Yesterday, I found a feature that's even greater than the above-mentioned one: time scale set to '64, 1/4' in combination with micro timing!! (and I'm not that poly-rhythm kind of musician..)
Before elektron, I preferred to use 16 bar loops. In my opinion, 16 bars are the perfect unit to structure electronic music, e.g., 1x (or 2x, but that doesn't make much difference here) 16 bars intro, 1x 16 bars theme1, 1x 16 bars some more action, 1x 16 bars theme2 etc. with some cymbal hit in the beginning of every 16 bars and some BD/SD variation in the end. With the elektrons, I switched down to their 4 bars. This seemed quite restrictive to me. Sometimes I tried to go back to 16 bars via pattern chaining, but that's not the same (for instance, because you can't easily copy&paste between different patterns during playback and need a large amount of patterns).

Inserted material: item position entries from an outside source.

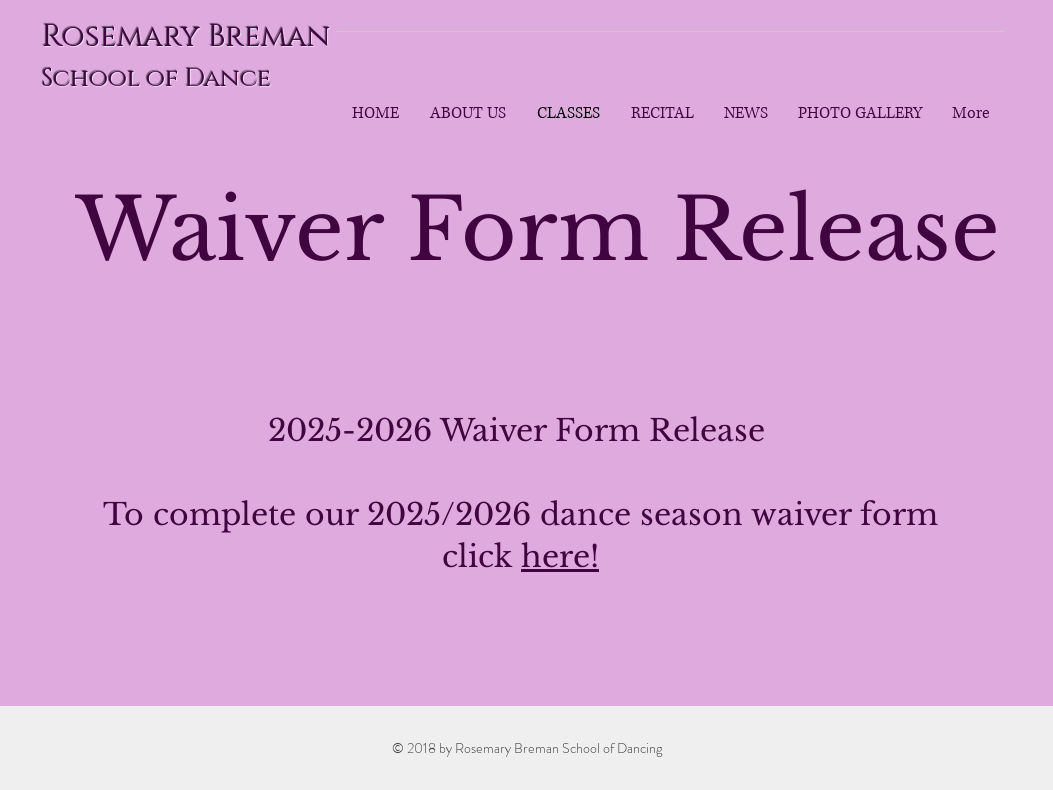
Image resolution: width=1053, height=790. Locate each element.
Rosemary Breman (186, 37)
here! (560, 556)
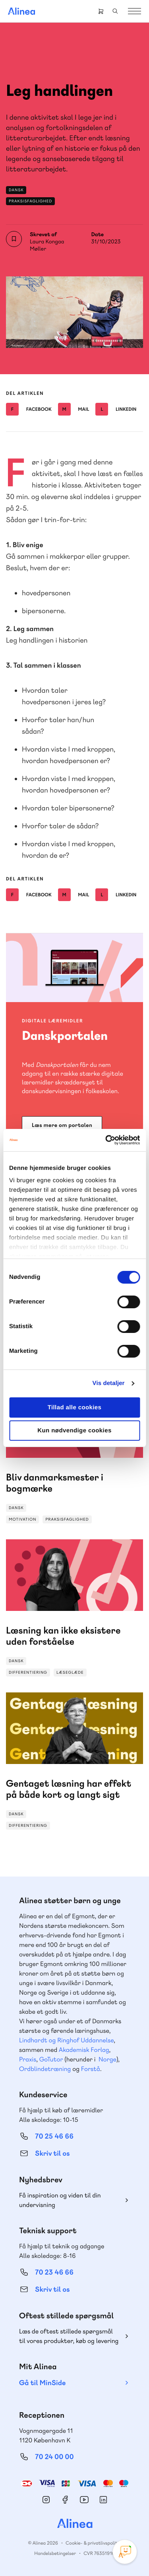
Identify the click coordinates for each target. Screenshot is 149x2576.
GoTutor (51, 2059)
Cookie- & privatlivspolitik (93, 2543)
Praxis (27, 2059)
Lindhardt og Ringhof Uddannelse (66, 2040)
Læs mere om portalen (62, 1125)
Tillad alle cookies (75, 1407)
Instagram (46, 2499)
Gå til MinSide (42, 2383)
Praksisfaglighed (30, 201)
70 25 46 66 (54, 2136)
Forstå (90, 2069)
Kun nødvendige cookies (74, 1430)
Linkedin (115, 409)
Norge (107, 2059)
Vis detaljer (109, 1383)
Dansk (16, 189)
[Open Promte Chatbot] (124, 2551)
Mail (73, 409)
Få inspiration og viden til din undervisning (60, 2200)
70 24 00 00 (54, 2456)
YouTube (84, 2499)
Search (115, 11)
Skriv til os (52, 2153)
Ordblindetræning (45, 2069)
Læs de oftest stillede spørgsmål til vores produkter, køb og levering (68, 2336)
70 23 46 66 (54, 2272)
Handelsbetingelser (55, 2553)
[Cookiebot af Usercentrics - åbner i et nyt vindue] (106, 1140)
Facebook (29, 409)
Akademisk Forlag (84, 2050)
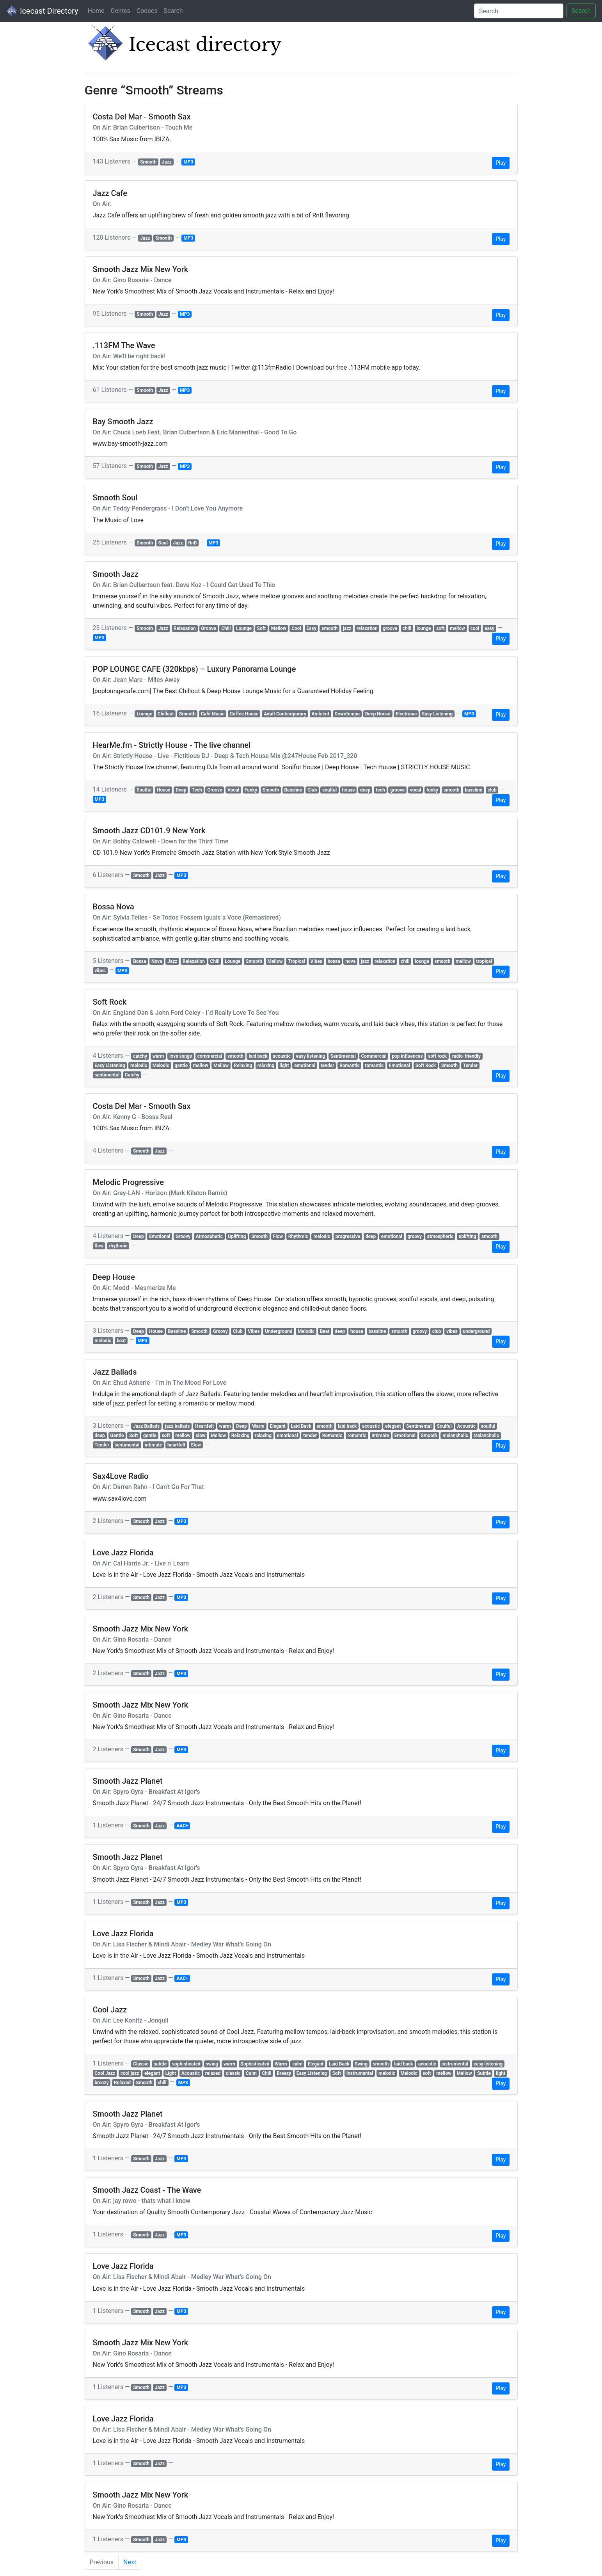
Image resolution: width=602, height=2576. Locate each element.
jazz (347, 628)
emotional (304, 1065)
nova (350, 961)
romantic (374, 1065)
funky (432, 790)
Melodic (161, 1065)
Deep (181, 790)
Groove (208, 628)
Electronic (406, 714)
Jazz (167, 162)
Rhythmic (298, 1236)
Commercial (373, 1056)
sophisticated (186, 2064)
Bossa (139, 961)
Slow (196, 1445)
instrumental (454, 2064)
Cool (296, 628)
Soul (163, 543)
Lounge (244, 628)
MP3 (188, 162)
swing (212, 2064)
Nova (156, 961)
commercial (209, 1056)
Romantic (349, 1065)
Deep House (378, 714)
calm (297, 2064)
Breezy (284, 2073)
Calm (251, 2073)
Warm (258, 1426)
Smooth (148, 162)
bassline (473, 790)
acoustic (282, 1056)
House (163, 790)
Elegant (277, 1426)
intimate (153, 1445)
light (284, 1065)
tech (380, 790)
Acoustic (466, 1426)
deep (365, 790)
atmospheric (440, 1236)
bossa (333, 961)
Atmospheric (209, 1236)
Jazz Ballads (146, 1426)
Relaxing (243, 1065)
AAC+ (182, 1826)
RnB (192, 543)
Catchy (132, 1075)
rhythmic (118, 1246)
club (492, 790)
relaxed (213, 2073)
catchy (140, 1056)
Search (173, 10)
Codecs (147, 10)
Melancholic (486, 1435)
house (348, 790)
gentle (181, 1065)
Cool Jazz (104, 2073)
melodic (138, 1065)
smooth (329, 628)
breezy (101, 2082)
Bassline (293, 790)
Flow (278, 1236)
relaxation (367, 628)
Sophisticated (254, 2064)
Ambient (320, 714)
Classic (140, 2064)
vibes (100, 970)
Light (170, 2073)
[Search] (518, 11)
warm (158, 1056)
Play (500, 163)
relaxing (265, 1065)
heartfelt (176, 1445)
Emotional (399, 1065)
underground (476, 1331)
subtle (160, 2064)
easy (489, 628)
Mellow (278, 628)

Now with that '64, 1/4' time scale, patterns can have a length of 16 bars WITHOUT losing any rhythmic details thanks to micro timing and maybe some retrig p-locks! Imagine a chain of 4 patterns that have a length of 16 bars each and a bank with 4 of those chains. That's really a lot of space for variations! (easily enough for a complete track, where you can even record all automations)
And if you need one track with some very crazy weird rhythm, e.g., percussions or a melody, you can set this one track to the usual speed of a '1/1' time scale thanks to individual time scales.
NICE
This feature might be interesting for anybody trying to build full tracks on the OT.